“This is a crisis. A large crisis. In fact, if you’ve got a moment, it’s a twelve-storey crisis with a magnificent entrance hall, carpeting throughout, 24-hour portage, and an enormous sign on the roof, saying ‘This Is a Large Crisis’. A large crisis requires a large plan. Get me two pencils and a pair of underpants”. Capt E Blackadder
Coping Better
Lead don’t manage. Crisis management is usually a misnomer. If the situation has evolved to a point where you can apply a contingency plan or a process then it’s probably no longer a crisis. In a crisis, leadership is essential, but what does that actually mean, what should a leader actually do?
Communicate. When people look at leaders, they want them to answer a question. What are we going to do? In a crisis that poses a problem because you probably don’t yet know enough to make a decision. Poor leadership at this point involves saying nothing or very little, while you try to make sense of the world. Silence of course communicates eloquently – and it is not very reassuring because it is interpreted to mean any number of wholly negative things, the least of which is that you don’t know what is going on. What the team wants, what the organization needs is clarity. In a crisis very often, the initial clarity is that there is no clarity – leaders should not be afraid to say this! The first message may very well be that right now we have little clue what is going on, our first priority is to find out more so we can make good decisions and everyone can play their part in that. Say this and act calmly and with confidence – to generate a sense of reassurance that we can figure this out and get through it.
Make sense. The barrier to decision making and therefore action in a crisis is that we often don’t really know what is going on. There may be a lot of information or far too little but in either instance we are unlikely to have much real understanding. There is quite a high-risk that we will overlook relevant information or leap to a narrative explanation that makes sense but is actually just plain wrong. Correlations may be readily apparent, whether there is a causal relationship will be far harder to discern. Getting the context right and building situational awareness are critical leadership actions and the pre-conditions to action. Noting that the first actions may well be around gathering and interpreting more information. Leaders should often lead their own reconnaissance here, both through their own networks and from getting the ground truth. As Mikhail Gorbachev once observed ‘It is better to see once than to be told a hundred times.’
Make time. Characteristically our relative sense of time in a crisis is likely to be a feeling that it is collapsing on our heads. A need for urgency may be very apparent, yet the time in which to act is disappearing. A good response from leaders will often involve creating more time. Acting to stabilise a situation or stop it getting worse. If we can buy time, we can form a better more accurate assessment of what is going on and what an effective response is going to look like. For example, New Zealand’s aggressive early covid lockdown imposed by PM Jacinda Ardern, as much as anything was designed to buy time in which a comprehensive response could be developed. A process of triage can help us to do this.

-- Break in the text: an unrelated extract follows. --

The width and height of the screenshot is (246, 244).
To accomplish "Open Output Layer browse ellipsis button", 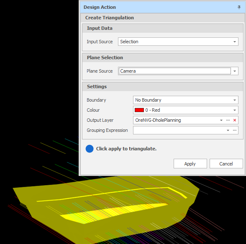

Triage. Triage is a medical term which involves an assessment of multiple casualties or patients in order to prioritize the allocation of resources. Emergency medicine is about stabilizing the casualty, creating the time in which primary or definitive care can take place. Stop catastrophic bleeding because if we don’t do that the patient won’t live to get to the surgeon’s operating theatre. In a crisis the process is similar, it helps us be clear about what we need to do first in order to stabilize a situation, prevent it from getting worse and to set the conditions in which greater understanding can be generated leading to a definitive response.
Ultimately a good crisis response is about how a team or organization adapts to an acutely threatening situation. Navigating that process successfully demands bold leadership, a willingness to act decisively in the face of uncertainty. Leaders will not be clairvoyants under such demands but with a smart appreciation of the nature of crisis they can act to evolve a response whilst communicating in a way that gives reassurance and creates buy-in. Metaphorically that might help get us beyond the pencils and underpants school of crisis leadership espoused by Blackadder.